Required action
Your task is to copy each line of the records that includes the string "computer".

(Stored data)
======

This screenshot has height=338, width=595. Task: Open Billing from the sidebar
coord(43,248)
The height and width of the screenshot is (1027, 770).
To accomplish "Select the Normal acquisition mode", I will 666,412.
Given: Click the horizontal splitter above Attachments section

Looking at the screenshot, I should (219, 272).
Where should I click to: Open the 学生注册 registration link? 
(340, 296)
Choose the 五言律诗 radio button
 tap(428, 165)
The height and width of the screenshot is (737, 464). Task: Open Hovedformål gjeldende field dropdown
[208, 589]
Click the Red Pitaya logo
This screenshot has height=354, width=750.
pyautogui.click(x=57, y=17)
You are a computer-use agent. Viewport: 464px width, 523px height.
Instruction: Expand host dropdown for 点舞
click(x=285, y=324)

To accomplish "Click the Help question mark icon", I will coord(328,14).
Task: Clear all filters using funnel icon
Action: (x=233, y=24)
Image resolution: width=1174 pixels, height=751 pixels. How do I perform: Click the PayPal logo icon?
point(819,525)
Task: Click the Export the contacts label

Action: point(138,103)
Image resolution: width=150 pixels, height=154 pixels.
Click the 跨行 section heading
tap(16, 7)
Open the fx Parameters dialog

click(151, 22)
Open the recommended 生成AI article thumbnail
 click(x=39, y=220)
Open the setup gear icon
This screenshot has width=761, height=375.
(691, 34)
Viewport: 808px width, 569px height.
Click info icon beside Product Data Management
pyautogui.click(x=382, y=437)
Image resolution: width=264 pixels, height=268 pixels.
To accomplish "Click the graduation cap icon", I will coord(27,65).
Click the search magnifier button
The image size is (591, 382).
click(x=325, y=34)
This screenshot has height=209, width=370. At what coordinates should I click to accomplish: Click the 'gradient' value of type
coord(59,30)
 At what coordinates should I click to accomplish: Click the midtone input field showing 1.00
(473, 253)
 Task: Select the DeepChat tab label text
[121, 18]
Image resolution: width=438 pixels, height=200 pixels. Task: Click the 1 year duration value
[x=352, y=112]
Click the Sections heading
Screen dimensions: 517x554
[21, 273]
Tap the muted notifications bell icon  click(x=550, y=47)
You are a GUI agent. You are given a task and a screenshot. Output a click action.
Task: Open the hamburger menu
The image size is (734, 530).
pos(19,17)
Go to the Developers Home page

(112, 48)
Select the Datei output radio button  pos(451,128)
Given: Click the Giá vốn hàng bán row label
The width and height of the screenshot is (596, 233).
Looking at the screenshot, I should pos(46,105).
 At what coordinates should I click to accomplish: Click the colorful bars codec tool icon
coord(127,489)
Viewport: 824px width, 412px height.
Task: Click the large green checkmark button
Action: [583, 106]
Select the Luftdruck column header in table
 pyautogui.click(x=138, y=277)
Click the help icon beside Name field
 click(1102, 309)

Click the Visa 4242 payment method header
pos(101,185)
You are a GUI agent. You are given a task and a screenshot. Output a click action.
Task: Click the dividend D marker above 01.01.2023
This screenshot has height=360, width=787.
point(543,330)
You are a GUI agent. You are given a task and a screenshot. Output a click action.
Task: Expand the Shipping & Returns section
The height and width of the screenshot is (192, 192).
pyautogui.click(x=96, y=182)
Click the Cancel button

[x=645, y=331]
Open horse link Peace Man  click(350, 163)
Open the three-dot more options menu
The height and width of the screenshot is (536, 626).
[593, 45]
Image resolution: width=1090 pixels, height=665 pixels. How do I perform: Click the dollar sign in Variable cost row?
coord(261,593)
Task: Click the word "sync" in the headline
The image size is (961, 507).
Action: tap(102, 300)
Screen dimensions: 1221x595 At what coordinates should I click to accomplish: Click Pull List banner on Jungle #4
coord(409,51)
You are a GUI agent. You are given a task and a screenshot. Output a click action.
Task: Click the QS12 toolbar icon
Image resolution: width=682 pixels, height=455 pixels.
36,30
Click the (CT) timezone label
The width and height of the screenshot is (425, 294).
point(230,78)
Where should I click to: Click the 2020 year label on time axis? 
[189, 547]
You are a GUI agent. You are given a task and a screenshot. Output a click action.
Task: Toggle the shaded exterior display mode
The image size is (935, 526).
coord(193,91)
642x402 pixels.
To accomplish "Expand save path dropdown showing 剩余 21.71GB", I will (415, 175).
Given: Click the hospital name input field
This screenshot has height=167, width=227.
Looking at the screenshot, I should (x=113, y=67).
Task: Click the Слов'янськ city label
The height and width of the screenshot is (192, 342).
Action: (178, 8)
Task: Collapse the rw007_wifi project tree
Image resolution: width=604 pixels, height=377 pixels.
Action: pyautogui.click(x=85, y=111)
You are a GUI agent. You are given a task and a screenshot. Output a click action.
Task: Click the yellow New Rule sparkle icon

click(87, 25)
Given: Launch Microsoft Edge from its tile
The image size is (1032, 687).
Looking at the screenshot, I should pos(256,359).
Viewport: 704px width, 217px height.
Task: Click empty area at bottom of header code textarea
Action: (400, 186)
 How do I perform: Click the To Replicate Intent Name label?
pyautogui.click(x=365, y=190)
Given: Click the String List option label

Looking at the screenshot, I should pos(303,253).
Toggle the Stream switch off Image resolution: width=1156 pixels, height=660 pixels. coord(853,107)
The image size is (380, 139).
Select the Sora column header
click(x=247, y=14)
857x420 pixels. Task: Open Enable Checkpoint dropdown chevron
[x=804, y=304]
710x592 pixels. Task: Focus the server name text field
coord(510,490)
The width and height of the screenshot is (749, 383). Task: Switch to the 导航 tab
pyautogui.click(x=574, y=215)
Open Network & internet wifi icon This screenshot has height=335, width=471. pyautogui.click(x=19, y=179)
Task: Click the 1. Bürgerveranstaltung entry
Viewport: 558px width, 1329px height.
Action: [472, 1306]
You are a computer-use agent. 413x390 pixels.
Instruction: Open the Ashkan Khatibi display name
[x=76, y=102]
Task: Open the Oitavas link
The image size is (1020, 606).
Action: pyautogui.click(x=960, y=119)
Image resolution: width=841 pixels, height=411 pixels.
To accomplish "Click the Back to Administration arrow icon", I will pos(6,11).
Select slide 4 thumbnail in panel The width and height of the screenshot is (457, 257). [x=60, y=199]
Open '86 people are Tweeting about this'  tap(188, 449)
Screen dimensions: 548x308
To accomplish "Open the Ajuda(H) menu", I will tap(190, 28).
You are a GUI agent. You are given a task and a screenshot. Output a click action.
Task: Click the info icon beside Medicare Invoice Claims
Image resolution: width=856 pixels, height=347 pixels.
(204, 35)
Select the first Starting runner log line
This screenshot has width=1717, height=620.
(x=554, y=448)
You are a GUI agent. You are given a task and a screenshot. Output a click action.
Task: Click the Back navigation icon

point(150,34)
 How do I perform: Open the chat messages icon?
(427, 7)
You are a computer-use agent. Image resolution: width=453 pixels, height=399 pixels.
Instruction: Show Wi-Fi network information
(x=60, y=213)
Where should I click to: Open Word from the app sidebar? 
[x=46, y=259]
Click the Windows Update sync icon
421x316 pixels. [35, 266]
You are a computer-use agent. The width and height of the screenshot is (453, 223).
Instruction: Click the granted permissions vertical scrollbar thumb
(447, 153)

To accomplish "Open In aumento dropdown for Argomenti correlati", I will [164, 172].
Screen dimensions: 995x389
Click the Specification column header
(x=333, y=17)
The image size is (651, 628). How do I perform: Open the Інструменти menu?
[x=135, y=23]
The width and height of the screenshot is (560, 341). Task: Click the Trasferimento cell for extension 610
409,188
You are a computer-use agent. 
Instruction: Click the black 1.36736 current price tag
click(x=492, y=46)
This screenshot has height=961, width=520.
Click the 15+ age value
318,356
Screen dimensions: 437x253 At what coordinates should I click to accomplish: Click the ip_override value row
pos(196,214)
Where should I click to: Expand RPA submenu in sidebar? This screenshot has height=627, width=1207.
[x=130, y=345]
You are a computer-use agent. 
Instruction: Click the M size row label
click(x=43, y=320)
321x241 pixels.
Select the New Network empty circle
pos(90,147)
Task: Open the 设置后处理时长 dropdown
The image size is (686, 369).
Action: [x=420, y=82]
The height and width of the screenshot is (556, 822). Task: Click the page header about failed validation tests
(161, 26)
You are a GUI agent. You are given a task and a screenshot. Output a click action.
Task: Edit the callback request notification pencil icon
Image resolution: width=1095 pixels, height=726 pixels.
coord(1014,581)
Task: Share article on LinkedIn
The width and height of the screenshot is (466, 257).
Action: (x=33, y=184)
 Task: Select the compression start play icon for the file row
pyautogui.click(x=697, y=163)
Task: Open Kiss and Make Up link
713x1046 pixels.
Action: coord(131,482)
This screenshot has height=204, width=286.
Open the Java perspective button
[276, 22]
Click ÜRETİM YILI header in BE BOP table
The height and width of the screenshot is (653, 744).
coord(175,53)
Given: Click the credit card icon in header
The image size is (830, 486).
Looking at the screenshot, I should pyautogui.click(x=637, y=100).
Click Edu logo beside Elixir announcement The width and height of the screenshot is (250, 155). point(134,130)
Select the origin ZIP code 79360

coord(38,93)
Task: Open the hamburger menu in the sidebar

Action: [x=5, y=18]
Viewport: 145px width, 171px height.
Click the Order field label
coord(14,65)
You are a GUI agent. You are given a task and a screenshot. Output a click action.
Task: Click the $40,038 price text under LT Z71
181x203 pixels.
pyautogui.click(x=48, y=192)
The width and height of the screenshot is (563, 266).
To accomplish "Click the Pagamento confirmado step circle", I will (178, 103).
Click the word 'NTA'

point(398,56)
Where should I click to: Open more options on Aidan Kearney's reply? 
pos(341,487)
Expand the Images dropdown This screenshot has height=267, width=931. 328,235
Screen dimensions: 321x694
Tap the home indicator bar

======

Expected output
You are a computer-use agent. Viewport: 464px width, 523px height.
You are a computer-use agent. 413x390 pixels.
You are a computer-use agent. Image resolution: width=453 pixels, height=399 pixels.
You are a computer-use agent. The width and height of the screenshot is (453, 223).
You are a computer-use agent. 
You are a computer-use agent. 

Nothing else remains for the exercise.